* Given text *
######

Conflictul din Caucaz previzionat de Gheorghe I Bratianu in urma cu 60 de ani: SOVIET EXPANSSION AT THE BLACK SEA

Marele istoric Gheorghe I Bratianu a previzonat exact desfasurarile actuale din Caucaz in cursul sau de la Universitate, din 1942-1943, in care trateaza si Expansiunea Sovietica la Marea Neagra. Fragmente din studiul sau, scos la lumina de abia anul trecut, sunt cuprinse in lucrarea “Dimensiunea Rasariteana a NATO – SUA, NATO, Romania si zona extinsa a Marii Negre“, difuzata de Fundatia Pentru Romania la Summitul NATO de la Bucuresti. Cititi aici:

Gheorghe I. Bratianu, 1942
The beautiful perspectives seen for the Black Sea question, freedom of navigation and freedom of straits were progressively shut down by the conditions foreseeing the present crisis and war. We stopped our presentation with the Lausanne Treaty.
This treaty opened large, beautiful perspectives, which were proved to be illusions. For the first time there was for the Black Sea a regime assimilating it with other seas, freedom of straits, not only for merchant ships but also for war ships. There was only one limitation: that foreign warships tons displacement was no to exceed that of countries bordering the Black Sea – which means actually the power of Russian fleet.
Although, compared to former provisions it was an important step forward into normalization of naval regime for this sea, as well having a very interesting perspective for our country, for which the Black Sea and straits regime was lately described as Romania’s lungs. The situation is still depending on some permanent factors, described by the American historian Gibbons in his history of the Ottoman Empire from 1916 in a from that I myself borrowed for the closure of my chapter on Genoa’s trade in the Black Sea: so long there will be water in this sea and wheat in Russia’s plains there will always be an issue over the straits. (…) In the meantime, something new came along, something that perturbs all data – as it perturbs all geopolitical problems of this world. I wouldn’t dare to say it is something permanent because we do not know if this new element will stay for centuries, it won’t change (…) we have to say it is about oil – this is the new element that came at the end of the last century, being more and more important for our times. There is already a search for replacement of this resource, preparing the world for the times when it will not be available anymore. The are some people saying even that this moment is not that far away: the children of our children may not know oil extraction. The development of oil industry concerns both extremities of the Black Sea. On one hand, the Eastern side of the Black Sea more and more regions are opened for oil extraction – it started from Baku, Apcheron Peninsula, towards Groznyi, North Caucasus and Maikop. This whole region seems to be a chain of extraction fields. Also, there is no secret that around Caspian Sea, these oil fields reach further East. Starting with the moment when Caspian resources flow to Batumi, the oil becomes a decisive element for the Black Sea, as it became through the development of oil industry in Romania, flowing towards Danube. (…) The much regretted Take Ionescu was right saying at a reunion of his party: “It will be a time when it will be proved that the heavy atmosphere pressing on Romania contains some oil vapours”. (…)

######

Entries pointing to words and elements

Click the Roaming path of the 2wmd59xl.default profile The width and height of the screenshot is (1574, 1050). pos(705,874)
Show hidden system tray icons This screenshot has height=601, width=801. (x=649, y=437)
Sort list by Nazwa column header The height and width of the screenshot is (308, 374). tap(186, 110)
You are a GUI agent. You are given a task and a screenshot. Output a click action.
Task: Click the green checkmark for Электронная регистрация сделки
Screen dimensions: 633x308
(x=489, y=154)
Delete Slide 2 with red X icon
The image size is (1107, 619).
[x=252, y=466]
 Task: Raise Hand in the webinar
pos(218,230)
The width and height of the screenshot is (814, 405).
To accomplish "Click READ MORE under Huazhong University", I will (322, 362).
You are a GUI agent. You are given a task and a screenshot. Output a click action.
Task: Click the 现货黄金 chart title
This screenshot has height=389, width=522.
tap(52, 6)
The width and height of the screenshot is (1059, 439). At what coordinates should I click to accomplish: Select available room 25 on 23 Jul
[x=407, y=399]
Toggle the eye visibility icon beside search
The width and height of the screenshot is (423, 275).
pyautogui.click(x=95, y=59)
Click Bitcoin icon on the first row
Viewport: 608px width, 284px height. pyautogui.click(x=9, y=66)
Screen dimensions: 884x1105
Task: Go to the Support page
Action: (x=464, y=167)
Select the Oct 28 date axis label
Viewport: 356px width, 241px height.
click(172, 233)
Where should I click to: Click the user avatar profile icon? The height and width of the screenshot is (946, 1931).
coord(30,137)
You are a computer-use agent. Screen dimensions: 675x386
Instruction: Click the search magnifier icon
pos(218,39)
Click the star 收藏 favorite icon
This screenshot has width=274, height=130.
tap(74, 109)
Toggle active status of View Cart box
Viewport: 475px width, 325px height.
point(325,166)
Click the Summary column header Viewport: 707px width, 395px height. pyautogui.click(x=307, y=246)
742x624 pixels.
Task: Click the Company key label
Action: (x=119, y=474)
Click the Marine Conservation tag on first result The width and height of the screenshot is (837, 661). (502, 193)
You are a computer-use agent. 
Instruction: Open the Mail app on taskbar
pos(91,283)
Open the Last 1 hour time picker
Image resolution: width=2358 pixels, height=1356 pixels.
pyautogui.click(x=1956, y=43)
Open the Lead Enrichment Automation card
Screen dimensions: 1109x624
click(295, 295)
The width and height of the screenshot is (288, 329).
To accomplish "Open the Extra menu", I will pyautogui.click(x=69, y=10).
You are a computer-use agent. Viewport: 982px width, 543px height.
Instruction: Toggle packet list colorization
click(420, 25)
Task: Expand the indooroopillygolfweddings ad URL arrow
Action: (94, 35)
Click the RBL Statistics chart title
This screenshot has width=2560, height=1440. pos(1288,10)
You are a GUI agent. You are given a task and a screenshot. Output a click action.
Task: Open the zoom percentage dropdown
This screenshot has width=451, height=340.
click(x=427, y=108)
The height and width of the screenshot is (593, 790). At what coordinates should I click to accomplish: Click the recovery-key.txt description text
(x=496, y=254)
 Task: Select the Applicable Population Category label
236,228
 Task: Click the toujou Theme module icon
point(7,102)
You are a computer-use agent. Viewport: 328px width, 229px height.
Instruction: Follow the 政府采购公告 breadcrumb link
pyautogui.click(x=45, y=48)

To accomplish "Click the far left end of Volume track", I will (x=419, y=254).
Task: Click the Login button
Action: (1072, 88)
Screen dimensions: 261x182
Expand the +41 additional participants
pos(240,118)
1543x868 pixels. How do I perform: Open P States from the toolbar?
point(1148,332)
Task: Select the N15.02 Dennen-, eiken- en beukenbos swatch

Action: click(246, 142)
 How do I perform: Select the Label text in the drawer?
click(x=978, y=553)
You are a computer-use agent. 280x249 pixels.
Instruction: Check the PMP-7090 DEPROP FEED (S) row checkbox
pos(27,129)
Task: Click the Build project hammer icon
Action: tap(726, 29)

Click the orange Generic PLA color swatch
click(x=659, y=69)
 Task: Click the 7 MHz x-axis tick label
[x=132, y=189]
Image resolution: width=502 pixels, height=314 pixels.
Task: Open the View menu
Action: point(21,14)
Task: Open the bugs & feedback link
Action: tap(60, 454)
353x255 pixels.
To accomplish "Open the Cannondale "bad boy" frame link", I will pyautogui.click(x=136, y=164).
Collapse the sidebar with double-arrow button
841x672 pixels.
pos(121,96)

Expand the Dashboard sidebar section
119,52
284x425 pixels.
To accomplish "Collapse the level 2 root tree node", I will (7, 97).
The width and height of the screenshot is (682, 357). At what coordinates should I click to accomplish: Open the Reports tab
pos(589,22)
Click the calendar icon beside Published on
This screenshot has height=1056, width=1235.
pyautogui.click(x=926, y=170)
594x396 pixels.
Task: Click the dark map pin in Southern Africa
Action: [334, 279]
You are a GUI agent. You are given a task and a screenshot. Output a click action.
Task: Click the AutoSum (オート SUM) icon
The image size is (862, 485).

######

* Parts of the exercise *
1. Translate this sentence from the Black Sea text into Spanish: "We stopped our presentation with the Lausanne Treaty."
2. In the Black Sea text, give everything from "Conflictul din Caucaz" down to "the Lausanne Treaty." again, swapping "straits" for "narrows".
The lines above play no part here.

* Responses in order *
1. Detuvimos nuestra exposición con el Tratado de Lausana.

2.
Conflictul din Caucaz previzionat de Gheorghe I Bratianu in urma cu 60 de ani: SOVIET EXPANSSION AT THE BLACK SEA

Marele istoric Gheorghe I Bratianu a previzonat exact desfasurarile actuale din Caucaz in cursul sau de la Universitate, din 1942-1943, in care trateaza si Expansiunea Sovietica la Marea Neagra. Fragmente din studiul sau, scos la lumina de abia anul trecut, sunt cuprinse in lucrarea “Dimensiunea Rasariteana a NATO – SUA, NATO, Romania si zona extinsa a Marii Negre“, difuzata de Fundatia Pentru Romania la Summitul NATO de la Bucuresti. Cititi aici:

Gheorghe I. Bratianu, 1942
The beautiful perspectives seen for the Black Sea question, freedom of navigation and freedom of narrows were progressively shut down by the conditions foreseeing the present crisis and war. We stopped our presentation with the Lausanne Treaty.